# PCMCIA bluetooth problem

## sinops

What I have:

Dell D800

3Com Wireless Bluetooth PC Card Version 3.0 3CRWB6096B

I have enabled as a module PCMCIA support in the kernel. I have been to the bluez website and my card seems supported. I added bt3c.conf to the /etc/pcmcia directory.

The related modules loaded by me are:

yenta_socket

ds

also pcmcia_core is loaded

Modules loaded by pcmcia:

serial

serial_cs

tail -f /var/log/everything/current shows me

Jan  5 17:30:22 [kernel] cs: socket f7b72800 timed out during reset.  Try increasing setup_delay.

Jan  5 17:30:23 [cardmgr] socket 0: Serial or Modem

Jan  5 17:30:23 [cardmgr] executing: 'modprobe serial_cs'

Jan  5 17:30:23 [cardmgr] executing: './serial start ttyS17'

Jan  5 17:30:23 [kernel] ttyS17 at port 0x0100 (irq = 0) is a 16C950/954

Jan  5 17:30:23 [kernel] Trying to free nonexistent resource <00000100-00000107>

                - Last output repeated twice -

Jan  5 17:30:23 [cardmgr] executing: './serial start ttyS18'

Jan  5 17:30:23 [kernel] Trying to free nonexistent resource <00000108-0000010f>

a symlink is created from ttyS18 to /dev/modem

I have disabled the onboard modem because I don't use it!

The onboard ir port is enabled and is ttyS1

The onboard serial port is enabled and is ttyS0

I have emerged all but the bluez-kernel, bluez-pan, and bluez-hciemu related to bluez ebuilds.

Kernel version: 2.4.22-ac4

As this is in between to projects I don't know who to ask, so since I'm using gentoo I'll ask it here.

Anyone think that irq=0 is strange???

Why does pcmcia think I have a modem???

What should I check to get this working???

I tried disabling the various items in the kernel and let pcmcia build the appropriate drivers.
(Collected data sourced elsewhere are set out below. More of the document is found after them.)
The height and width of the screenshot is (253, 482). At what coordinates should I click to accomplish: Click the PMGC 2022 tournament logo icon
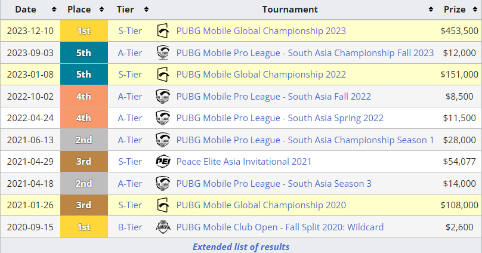pyautogui.click(x=162, y=75)
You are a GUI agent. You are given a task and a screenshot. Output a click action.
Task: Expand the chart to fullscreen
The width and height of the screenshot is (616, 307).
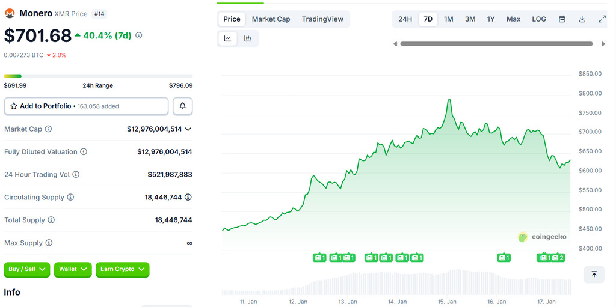(x=602, y=19)
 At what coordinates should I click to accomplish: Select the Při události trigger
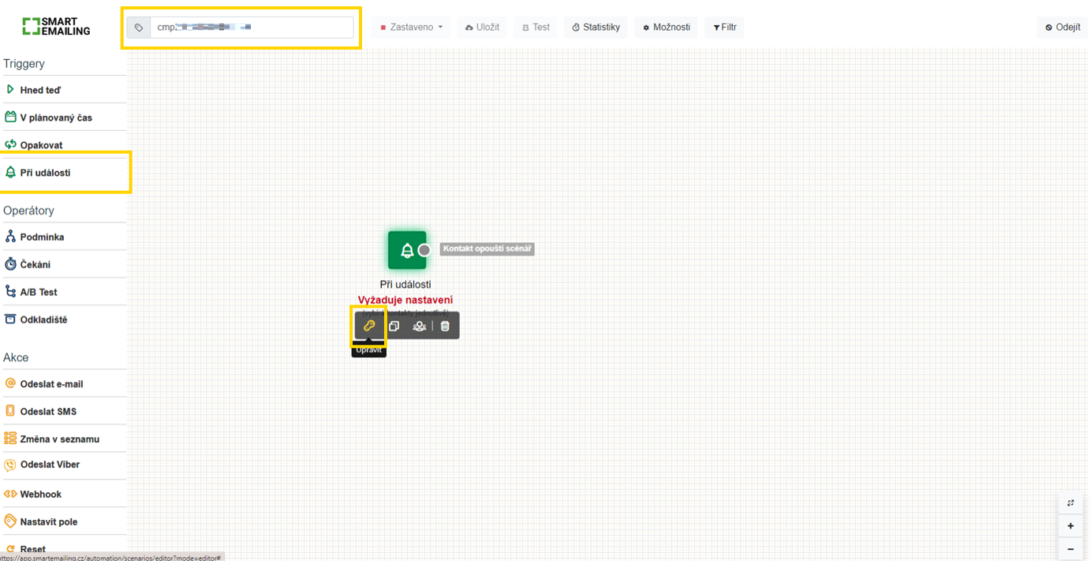coord(45,173)
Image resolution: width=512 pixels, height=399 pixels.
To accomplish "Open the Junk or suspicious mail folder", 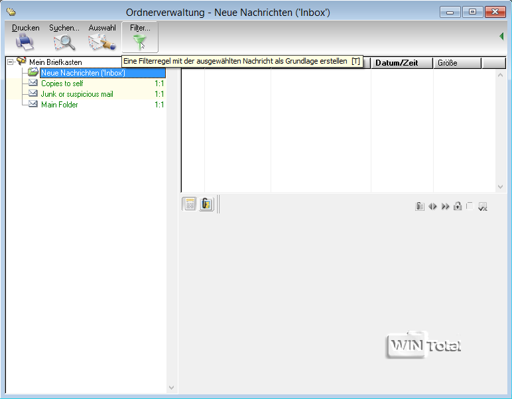I will pos(77,94).
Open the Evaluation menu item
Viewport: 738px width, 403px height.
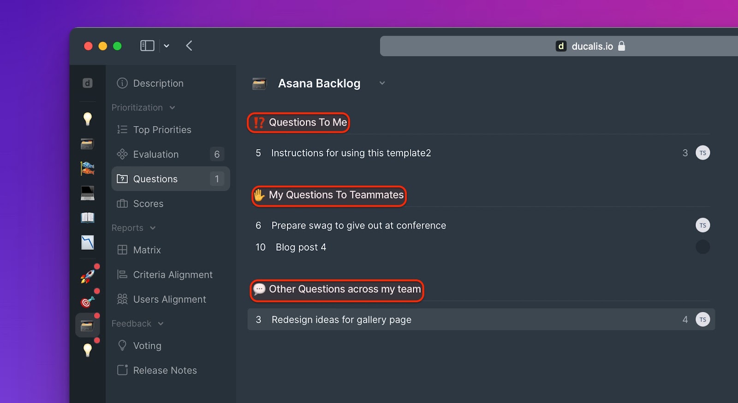[155, 154]
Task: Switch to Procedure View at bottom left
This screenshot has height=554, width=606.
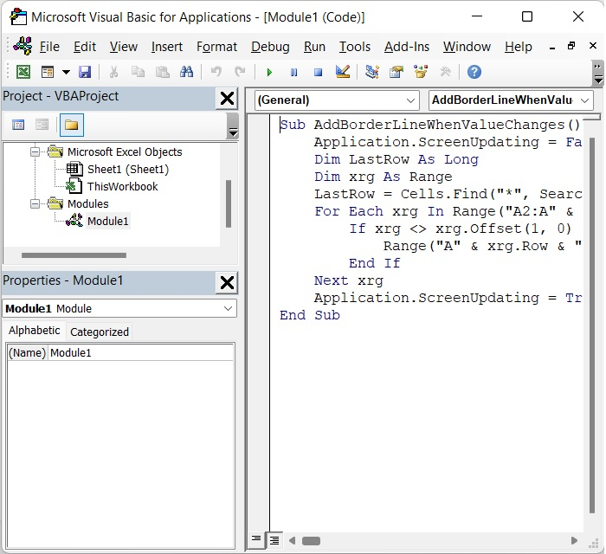Action: pos(257,539)
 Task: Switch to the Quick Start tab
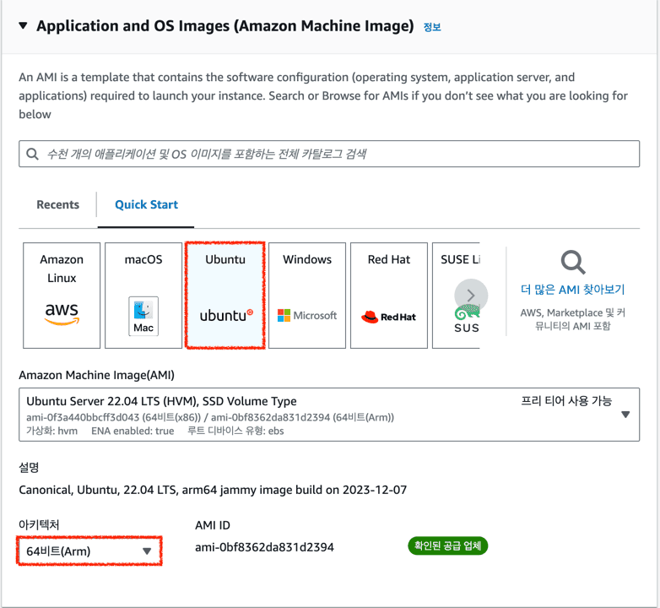[x=146, y=204]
I get the same results. 

I have tried to follow the many websites out there that posted information as to how to get this working, but I have not succeeded. Some people make reference to a bluetooth startup script that exists in one of the masked ebuilds, so has anyone got that to work??

All I want is to browse the web using gprs via my t68 (soon to be a z600) with the hardware that I have.

Thanks,

SinOps

----------

## thesnowman

Looking at the bluez hardware support page I see your card uses hci_uart.  I'm using hci_uart with my bluetooth CF card on my iPAQ (running familiar http://www.handhelds.org), so I'll try and help you out because the set-up should be very similar.

These are the steps I had to go through to get it working:

* Ensure the card manager recognises the card as a serial card.  The pcmcia scripts will then create a serial device, call setserial to configure the baud rate of the new serial device call hciattach to initialise the serial port.

* Configure hotplug so when your card is plugged in it starts any bluez programs you want to run, ie. sdps, pand, etc.

I got mine going by manually running all these commands (lots of trial and error involved), before trying to get cardmgr and hotplug to do it all automagically.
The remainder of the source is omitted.